### TASK ITEM
Across the entries below, please work out how many lines contain the string "Cuautla" and give only the number.
********************
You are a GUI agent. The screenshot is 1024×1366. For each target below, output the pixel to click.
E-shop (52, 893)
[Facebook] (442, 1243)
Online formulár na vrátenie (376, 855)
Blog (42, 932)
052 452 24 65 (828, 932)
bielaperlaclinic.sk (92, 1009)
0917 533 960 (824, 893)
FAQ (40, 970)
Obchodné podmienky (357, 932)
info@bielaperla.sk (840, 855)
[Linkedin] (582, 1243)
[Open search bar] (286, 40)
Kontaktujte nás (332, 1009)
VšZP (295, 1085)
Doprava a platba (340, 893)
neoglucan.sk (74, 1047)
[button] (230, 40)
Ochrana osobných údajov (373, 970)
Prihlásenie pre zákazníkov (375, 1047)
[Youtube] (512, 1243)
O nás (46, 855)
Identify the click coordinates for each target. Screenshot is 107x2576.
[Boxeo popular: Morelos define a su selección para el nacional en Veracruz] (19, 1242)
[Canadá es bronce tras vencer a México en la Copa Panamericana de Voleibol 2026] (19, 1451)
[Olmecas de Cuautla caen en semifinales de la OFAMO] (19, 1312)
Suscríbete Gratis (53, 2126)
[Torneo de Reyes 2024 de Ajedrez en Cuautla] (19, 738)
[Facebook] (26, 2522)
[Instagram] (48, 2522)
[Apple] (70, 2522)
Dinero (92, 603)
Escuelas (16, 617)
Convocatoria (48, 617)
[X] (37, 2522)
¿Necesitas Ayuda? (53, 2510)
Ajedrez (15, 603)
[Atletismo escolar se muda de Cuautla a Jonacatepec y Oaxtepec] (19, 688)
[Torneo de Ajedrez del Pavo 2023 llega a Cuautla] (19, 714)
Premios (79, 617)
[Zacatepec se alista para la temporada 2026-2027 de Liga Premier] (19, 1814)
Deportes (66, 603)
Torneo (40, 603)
********************
### EXPECTED ANSWER
4